CFP - Special Issue of Girlhood Studies: Locating Tween Girls
Call for Papers for a Special Issue of Girlhood Studies
Locating Tween Girls
http://journals.berghahnbooks.com/_uploads/ghs/ghs_cfp_tween.pdf
Since more than a decade spans early tween studies in the culture of girlhood from Mitchell and Reid-Walsh (2005) to the contemporary work in this area of Natalie Coulter (2014) and Melanie Kennedy (forthcoming), we invite articles that explore the spaces and places of tween girls.
Positioned in the liminal spaces between childhood and adolescence, the tween girl, aged roughly between 7 and 12, is a discursively constructed consumer subject with her own distinct cultures and experiences. She is a marketized subjectivity of pre-adolescence. While the tween has been recognized as a significant figure since the early twenty-first century most of the research on girls in the field of girlhood studies assumes that the girl is the teenage one and this means that work on the younger, pre-adolescent girl has been minimal and/or marginalized. Part of this may be the result of methodological issues related to the difficulty of accessing young girls, as well as the tendency to treat the cultures of younger girls as frivolous since the rebellion and resistance of the (usually older) can-do girl that is the focus of so much work in girls’ studies appears less overtly at the tween stage. A further reason may be that tween media culture is perceived, largely, as being corporate media culture.
The primary goal of this Special Issue of Girlhood Studies is to address these oversights by focusing specifically on the cultures, politics, and experiences of pre-adolescent girls in their own right, rather than as an extension to or subcategory of children or teenage girls.
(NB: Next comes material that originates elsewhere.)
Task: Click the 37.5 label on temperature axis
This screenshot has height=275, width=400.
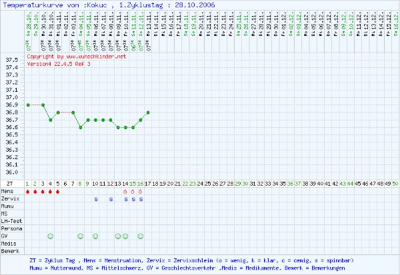Action: tap(12, 60)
It will provide a timely opportunity to explore the significance to girlhood studies of the development of tweenhood and to question the continued usefulness of the definitions of tweens offered in academic writing and popular discourses at the turn of the twenty-first century.
This issue will raise critical questions on the tween girl and her position in the field of girlhood studies.
- How do we define the pre-adolescent girl and the tween in this field?
- Do studies on the tween girl push a reframing of the field of girlhood studies?
- What methodologies are required in the study of tweens and preadolescent girls?
- How do we work with the discursive framings of the tween girl who has been a predominantly western, white, middle-class, heteronormative, and able-bodied subject?
These questions leads to broader questions on the lived experiences of actual girls.
- How do girls engage with, negotiate or resist the framing of tween as, largely, a western, white, middle-class, heteronormative able-bodied subject?
- What do girls do with the tween cultures that are produced for them but rarely by them? Where are the spaces in which pre-adolescent girls produce their own cultures?
- How do girls weave tweenness—as a potential resource of subjectivity—into and out of their experiences of everyday life?
We are particularly interested in work that incorporates the voices of girls themselves.
Potential topics for this issue include, but are not limited to:
- the question of girls as a category
- the pre-adolescent girl within and beyond commodification
- the language and methods specific to tween research
- theorizing the tween and tweening theory
- the potential of a pretween subjectivity
- tweenhood as a site of subjectivity
- the liminality of tweenhood
- the tween as a potentially neoliberal subject
- the tween in postfeminist spaces
- global or local tweenhoods and tween cultures
- tween resistances and rebellions
- the materialities of tweenhood
- media for, about, or by tweens
- tween media cultures, and the cultural industries of the tween girl (advertising, retail, marketing, media, digital media, gaming and so on)
- the intersectionality of tweenhood with race, class, sexuality, disability and such like
- the history of tweens and preadolescence
Article Submission
Please direct inquiries to Guest Editors, Natalie Coulter (ncoulter@yorku.ca) or Melanie Kennedy (mjk29@leicester.ac.uk) and send expressions of interest and/or abstracts to either of them by 1 November 2016. Full manuscripts are due by 01 May 2017.
Authors should provide a cover page giving brief biographical details (up to 100 words), institutional affiliation(s) and full contact information, including an email address.
Articles may be no longer than 6,500 words including the abstract (up to 150 words), keywords (6 to 8 in alphabetical order), notes, captions and tables, acknowledgements (if any), biographical details (taken from the cover page), and references. Images in a text count for 200 words each. Girlhood Studies, following Berghahn’s preferred house style, uses a modified Chicago Style. Please refer to the Style Guide on the website.
Guest Editors
Natalie Coulter is currently an Assistant Professor at York University in the department of Communication Studies. Her research interests are in girls’ studies, critical advertising studies, children’s media, and consumer culture. She has published in Canadian Journal of Communication, Journal of Children and Media, Popular Communication, and Jeunesse. She is a founding member of the Association for Research on the Cultures of Young People (ARCYP). Melanie Kennedy is currently a Lecturer in Media and Communication at the University of Leicester. Her research is rooted in feminist media and cultural studies, and her interests include tweens and tween culture, postfeminist film and television, neoliberal reality television, and young female celebrity. She is the book reviews editor for the Routledge journal Celebrity Studies.